In the 1850's, Brigham Young sent a group of Mormon missionaries to Iron County to mine and process iron ore. The Frontier Homestead State Park Museum tells the story of that development. Displays include a collection of pioneer artifacts and horse-drawn vehicles used from the 1850's to the 1920's. The museum also offers a regular rotation of special exhibits highlighting the creations of local artists and rarely seen artifacts from the museum's own collections. Also at the Frontier Homestead State Park Museum you'll find a good-sized collection of horse-drawn fire fighting equipment, a replicated pioneer homestead and several historic cabins.

The Museum also oversees the ruins at Old Iron Town, a ghost town founded in 1868 about 22 miles west of Cedar City. Old Iron Town was a better iron ore producer than the mine at Cedar City but a few years after the work began came the Panic of 1873, which reduced the funding available for the operation. The final death blow came in 1887 when Congress passed the Edmunds-Tucker Act (a law designed to destroy the LDS Church because of its support of polygamy at the time - the act wasn't repealed until 1978). Old Iron Town was added to the National Register of Historic Places on May 14, 1971.

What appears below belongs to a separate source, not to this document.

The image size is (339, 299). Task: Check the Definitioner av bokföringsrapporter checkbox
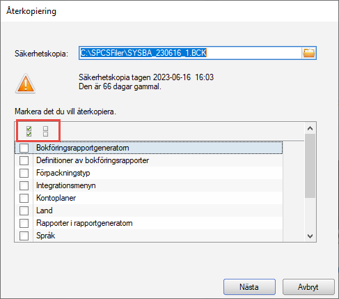(x=24, y=160)
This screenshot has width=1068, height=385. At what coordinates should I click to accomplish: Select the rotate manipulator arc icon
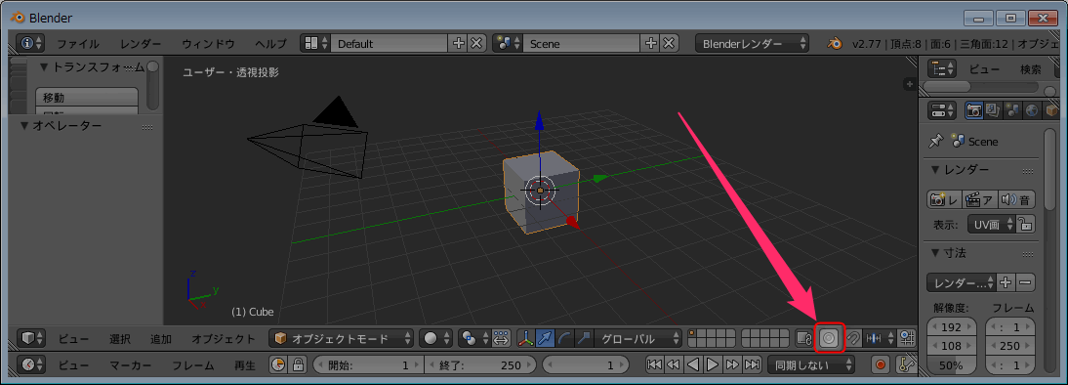(564, 338)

Located within the ciy limits of Cedar City, the Frontier Homestead State Park Museum is open 7 days a week in the summer from 9 AM to 6 PM, and in the winter on Mondays through Saturdays from 9 AM to 5 PM. The State Park Museum is also closed on Thanksgiving, Christmas and New Year's Day. Day visits cost $3 per person, or you can buy an annual Utah State Parks permit for $75.